Peter Peter : jusqu’au bout de la solitude
Le chanteur installé à Paris lance l’onirique et accrocheur Noir éden
Séduit par l’idée de la solitude et de l’exil, Peter Peter a acheté il y a près de trois ans un billet aller simple pour Paris, où sa musique pop alternative trouvait de plus en plus écho. Enfermé dans son appartement de 35 mètres carrés de Montrouge, au nord de la ville, le chanteur a poussé le fantasme jusqu’à se plonger dans une longue et profonde introspection, qui a donné son troisième disque, Noir éden, un album onirique, crypté, mais musicalement plus pop que jamais.
«Je suis allé au bout de la solitude », confie Peter, joint au bout du fil dans son appartement parisien.
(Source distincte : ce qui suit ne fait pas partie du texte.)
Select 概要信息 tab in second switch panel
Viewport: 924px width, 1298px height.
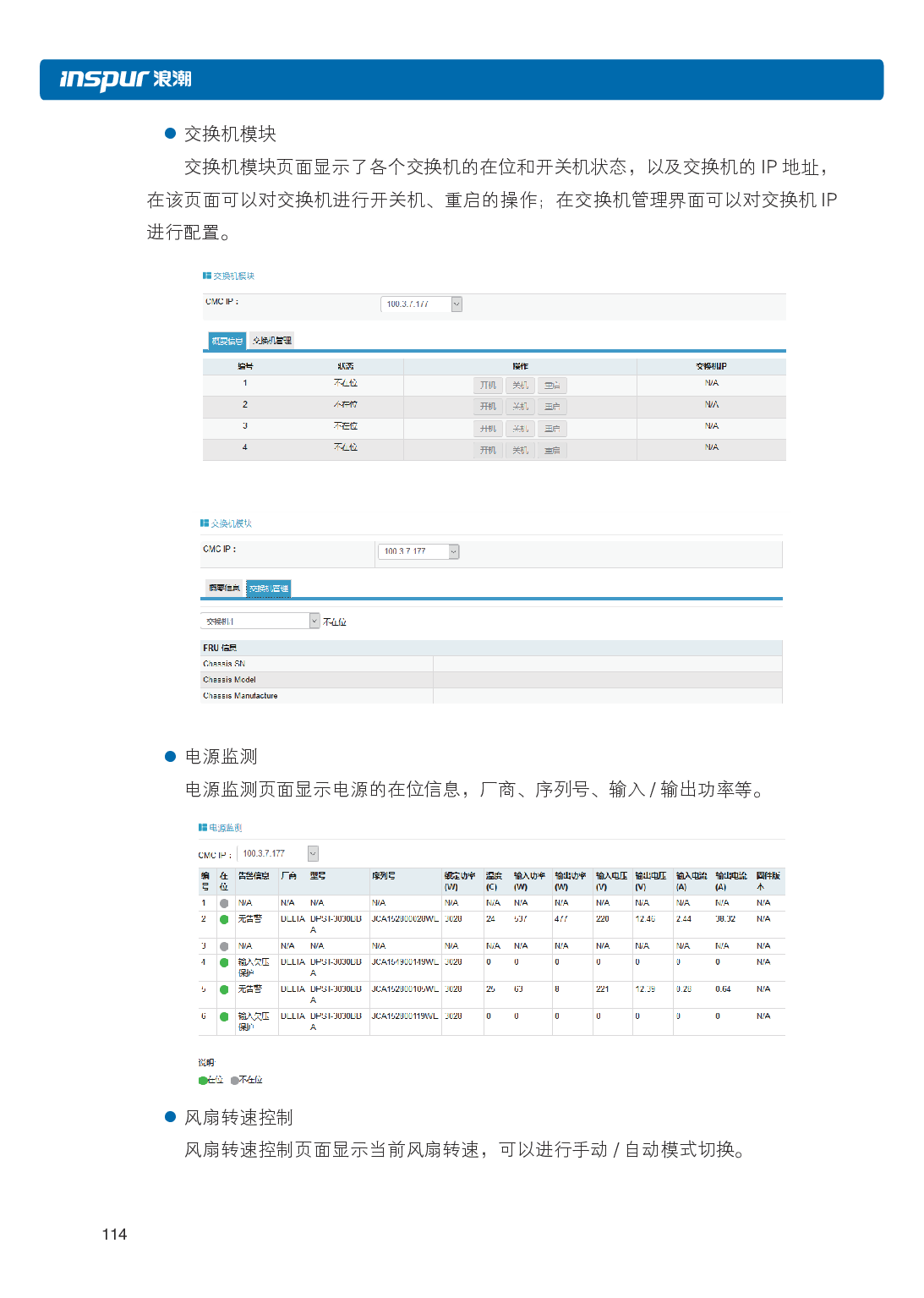point(224,589)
Le Québécois n’y avait que peu, voire pas, de vie sociale. Il ne croisait que sa copine de l’époque et son chat Vénus — qui est la muse d’un des morceaux et qu’on peut voir sur la pochette du disque.
Peter Peter parle de sa plongée intérieure avec des mots positifs, quoiqu’en trame on sente qu’il n’en est pas sorti complètement indemne. «J’avais besoin de ça, mais c’est insidieux. C’est quelque chose que j’idéalisais, mais je pense que j’ai réussi à faire quelque chose avec ça. Peut-être que, psychologiquement, j’ai un peu écopé. Je me suis rendu compte que ça m’avait fait prendre certains chemins, ma personnalité a changé. J’ai toujours été solitaire, mais là j’étais plus reclus, en fait. J’étais plus sauvage. »
Fantasmagories
On sent que le huis clos a teinté l’univers de ces nouvelles chansons, où le rêve est très présent, comme l’étrangeté du monde, les murs ou leur absence, le tourment intérieur. Noir éden se révèle donc plus codé que les précédents disques de Peter Peter, qui avoue pratiquer l’écriture automatique. Onirisme? Tout à fait, dit-il, évoquant le roman Ubik de Philip K. Dick.
«Ça m’intéressait d’écrire à partir de rien, sans nécessairement vivre les choses, juste me perdre pendant des heures dans ma tête et transcender les murs de cet appartement-là par des fabulations, en créant un univers fantasmagorique, explique-t-il. Je suis allé au fond du gouffre pour aller chercher ces choses-là. [La pièce] Bien réel, c’est un peu ça. J’avais un peu perdu la connexion avec la réalité, tout ce qui m’entourait n’avait pas toujours du sens. J’avais l’impression de répéter la même journée. »
Nouvelle voix, nouvelle voie
Dès les premières notes de Noir éden, c’est la voix de Peter Peter qui étonne. Son chant est plus aigu, et plus assumé. C’est pour lui un retour à sa manière intuitive d’interpréter, approche qu’il avait réprimée dans ses premiers albums, car il trouvait qu’elle donnait à ses pièces une énergie trop proche d’une pop classique.
« Avant, je faisais des albums un peu anglo-saxons, pour éviter les codes de la chanson française, parce que j’avais envie de faire de la chanson différente. Là, j’ai l’impression d’avoir fait un album de variétés, de chanson francophone. »
Noir éden assume donc cette idée de mélodies accrocheuses. Ses sonorités androgynes sont très plongées dans les années 1980 et donnent beaucoup de corps à son univers éclectique.
«Je suis quelqu’un qui est très instinctif, je ne fais pas trop de pastiches, se défend celui qui a pour la première fois joué un rôle important dans la réalisation d’un de ses disques. Tout ce que j’entends, je le mets. Que ce soit des [cordes synthétiques] ou des tambours à la Toto. C’est très naïf, la façon dont je fais des albums.»
Sortir
À Paris, Peter Peter réussit peu à peu à s’émanciper de son statut d’étranger, et est bien content de ne plus trop être le Québécois de service. «Il faut dire que je ne suis pas celui qui débarque avec son gros accent, j’ai un français assez normatif. Je ne vois pas ça comme si on m’instrumentalisait. »
Il a récemment été invité sur plusieurs plateaux radio, dont à France Inter avec Didier Varrod, et plusieurs spectacles s’inscrivent déjà à son agenda. « C’est le meilleur démarrage que j’ai jamais eu.» En mars, il viendra faire son tour au Québec pour trois concerts: à Montréal dans le cadre de Montréal en lumière, à Trois-Rivières et à Québec. «Bref, je sors de chez moi, je suis content.»